Among MR Press’s achievements in those years were the publication of Agnes Smedley’s The Great Road, a biography of Zhu Deh, the founder of China’s Liberation Army, Paul Baran’s germinal The Political Economy of Growth and Baran and Sweezy’s Monopoly Capital. In the fifties and sixties, with MR’s growing international reputation, Leo and Paul traveled widely, meeting with writers and militants. Increasingly Asia, Africa, and, especially Latin America became a focus. In 1959 and 1960 MR’s editors visited Cuba, touring the island with Fidel Castro and Che Guevara. In advance of most other analysts, in their celebrated book, Cuba: Anatomy of A Revolution, they concluded that the revolutionary transformation taking place was socialist. The Cuban revolution continued to be examined closely for the remainder of Huby’s life with many articles and another book, Socialism in Cuba (1968).
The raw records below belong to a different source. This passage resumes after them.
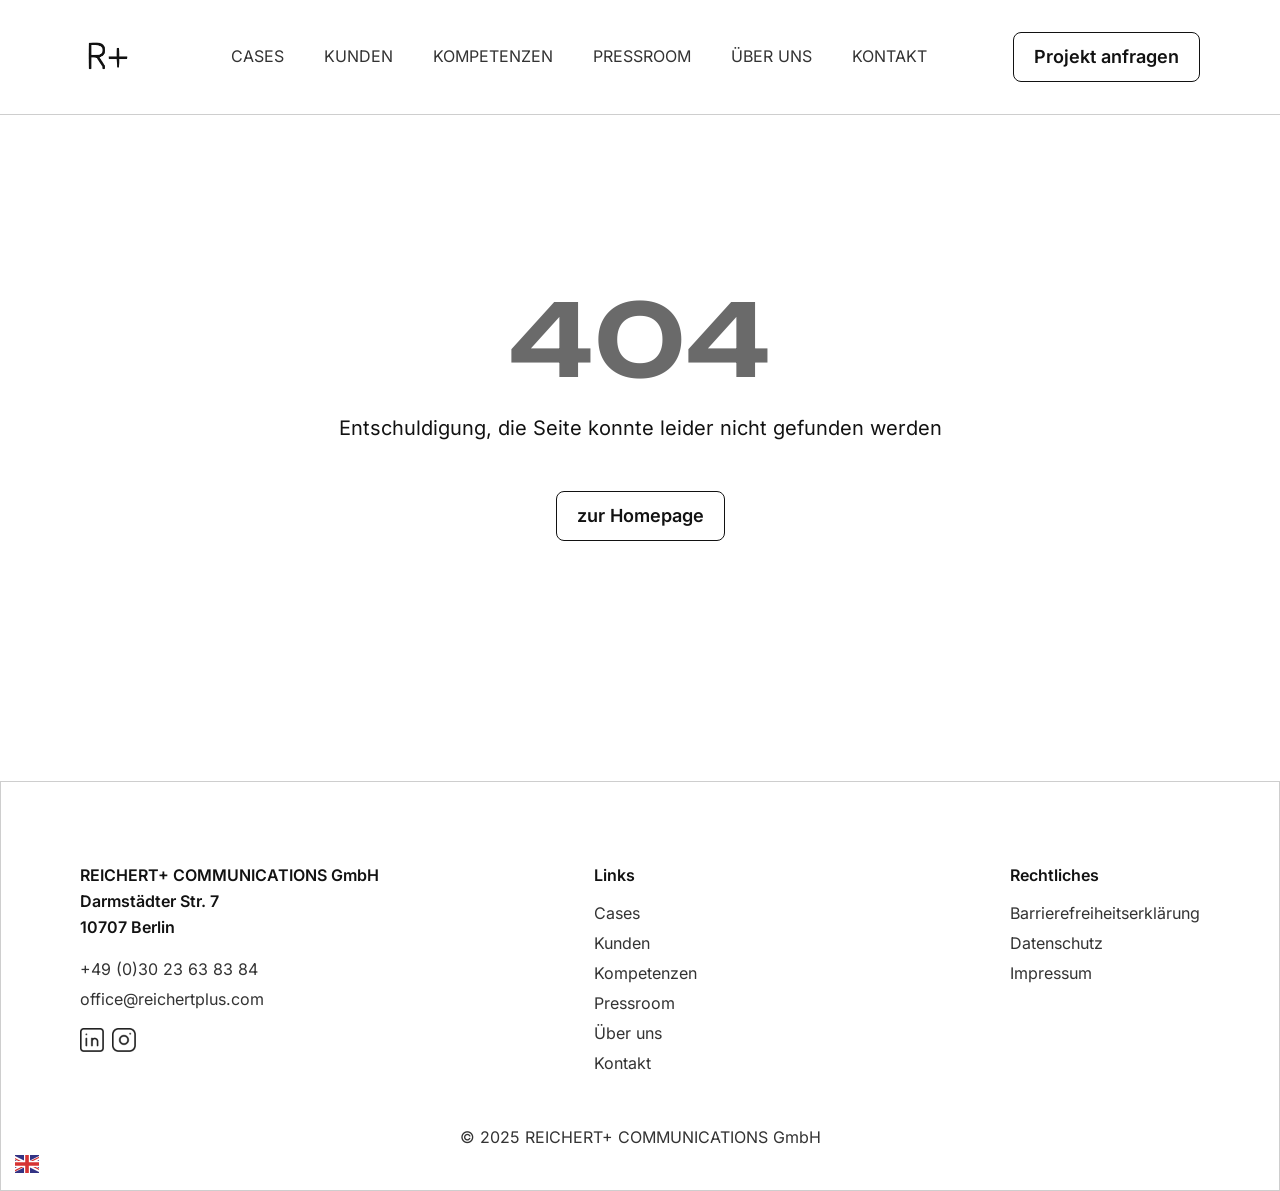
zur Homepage (640, 515)
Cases (257, 56)
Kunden (358, 56)
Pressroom (642, 56)
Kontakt (889, 56)
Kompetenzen (493, 56)
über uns (771, 56)
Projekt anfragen (1106, 56)
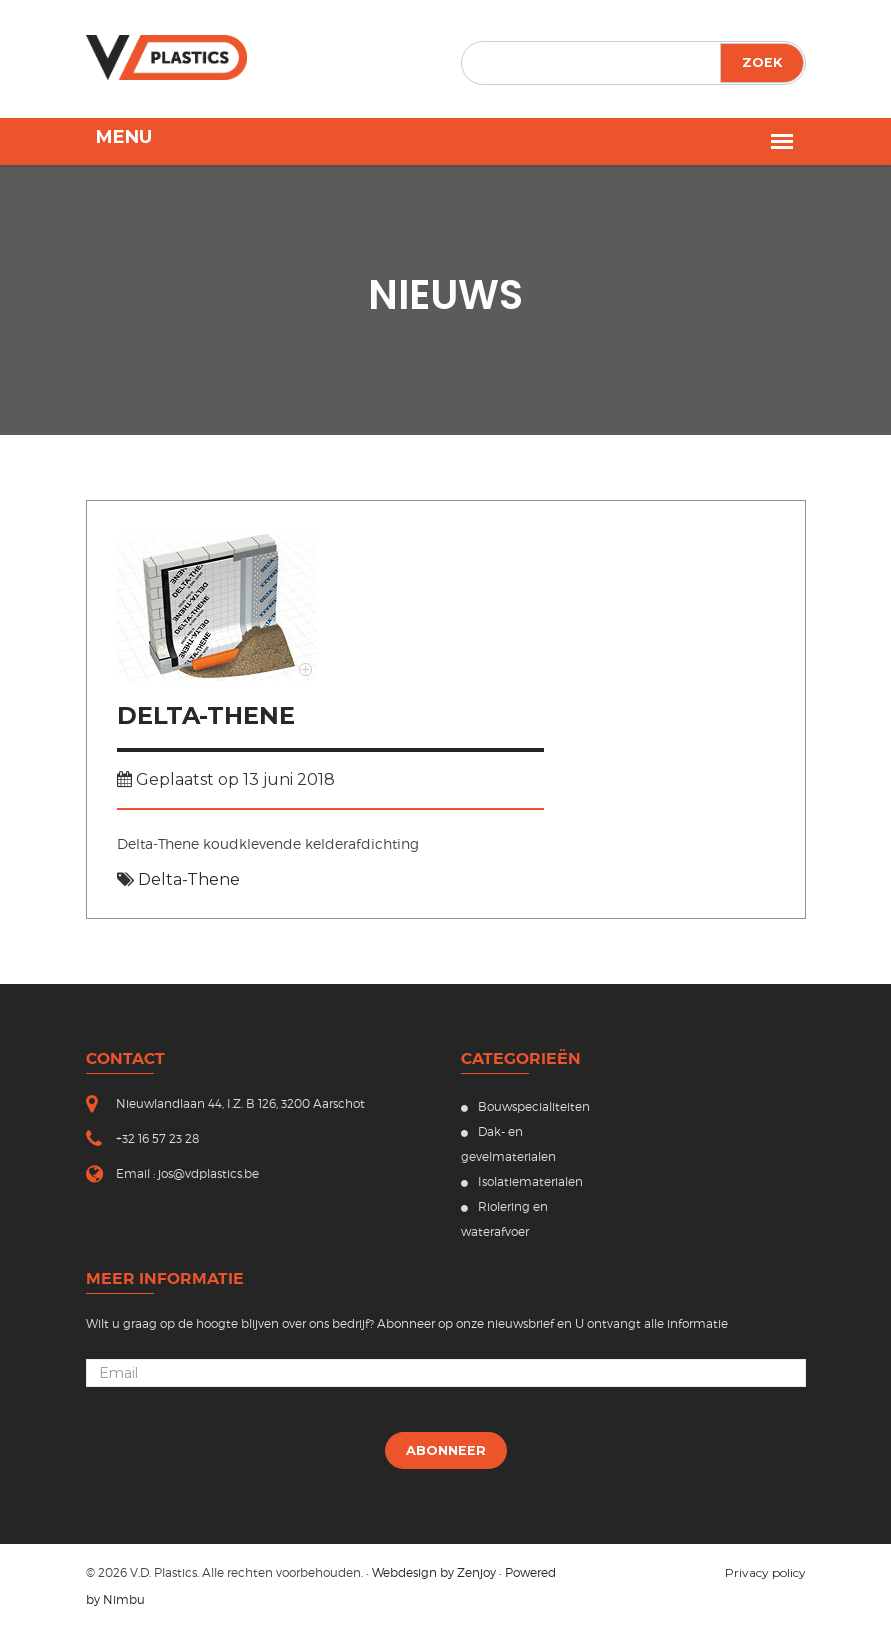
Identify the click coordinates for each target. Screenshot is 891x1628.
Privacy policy (765, 1572)
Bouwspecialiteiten (525, 1106)
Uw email (119, 1342)
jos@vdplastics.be (208, 1173)
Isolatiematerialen (522, 1181)
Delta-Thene (206, 715)
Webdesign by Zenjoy (434, 1572)
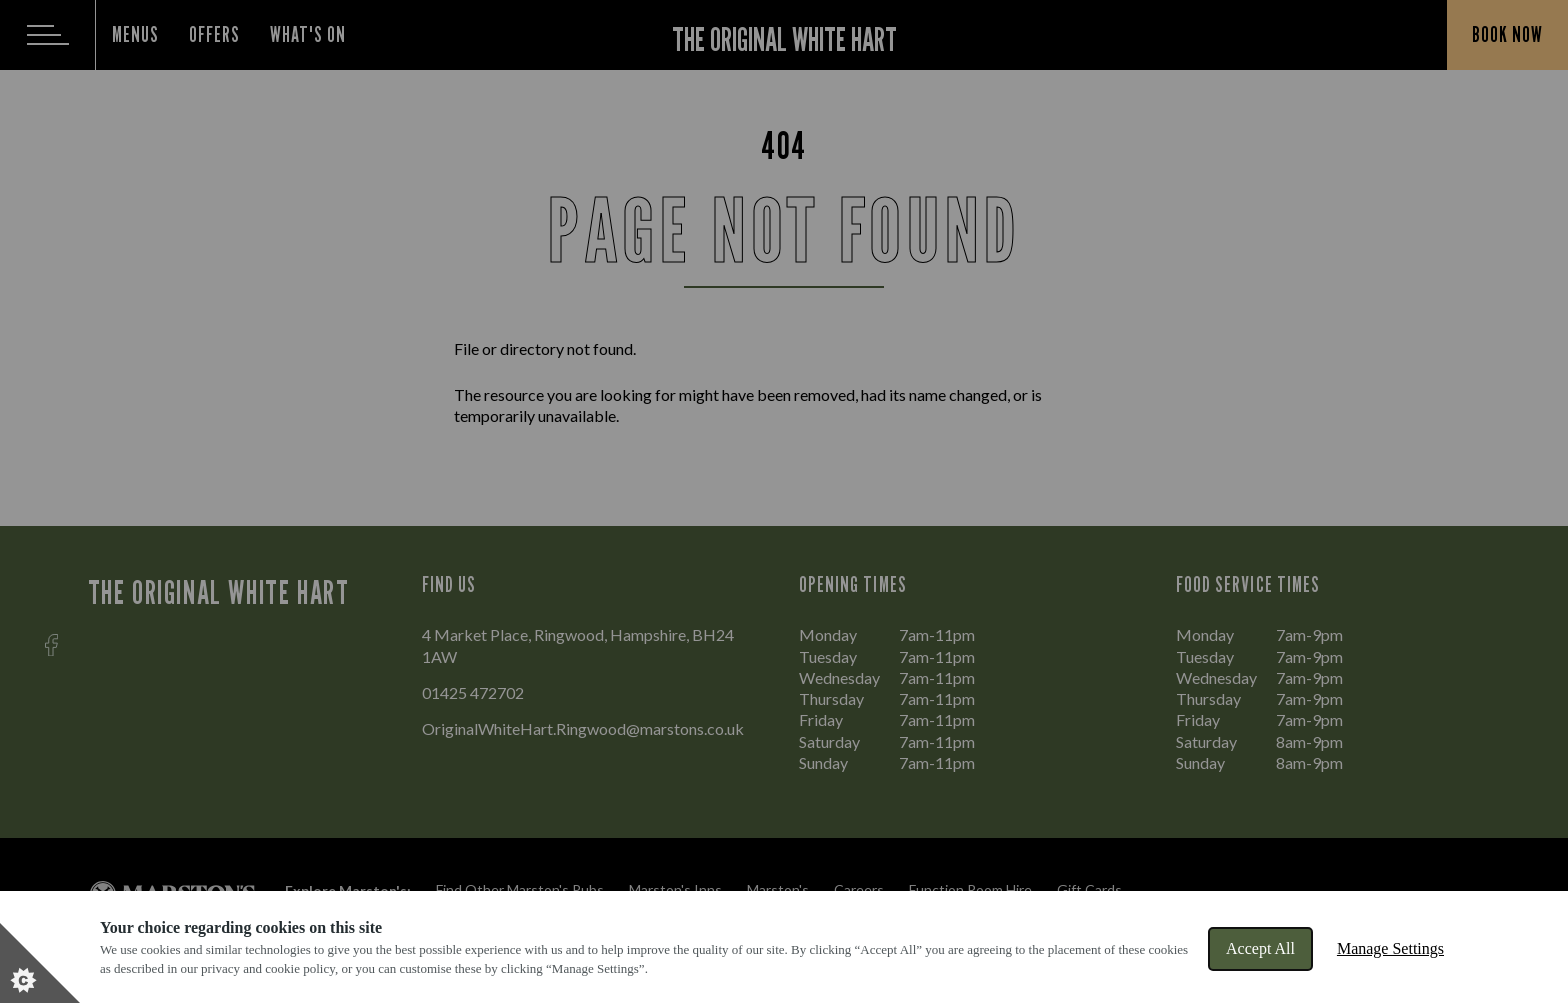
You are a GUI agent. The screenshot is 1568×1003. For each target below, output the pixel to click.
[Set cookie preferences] (40, 963)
In addition, under Leo’s guidance MR Press published Che Guevara’s Guerrilla Warfare (1961) and Reminiscences of the Cuban Revolutionary War (1968).

But despite travel, Huberman was indefatigable, speaking, writing, and organizing on behalf of MR, always seeking to improve the magazine and to broaden its scope and influence. In his last years of his epochal life, Leo probed and challenged the ongoing tragedy of white supremacy in the United States; to this end in 1958 MR published as a special summer issue (and later a book) The Wall Between. Anne Braden’s book, a National Book Award finalist, offers an insider’s view of the early history of the modern civil rights movement. In good Hubermanian fashion the work became an important teaching tool for students and young activists of that era, as well as those of today.

Leo’s friends would find this account blemished if it failed to mention that he was soft-spoken, full of warmth, and a great lover of games: tennis first of all, but also poker and scrabble. Conversation was varied and unpredictable, ranging from politics to the films of the Marx brothers, often carried on walking through the streets of Greenwich Village, Huby guiding his interlocutor by gently holding an arm.

Huberman died on November 9, 1968. One could say that Leo then moved from life to legacy, one that informs and galvanizes the MR family still.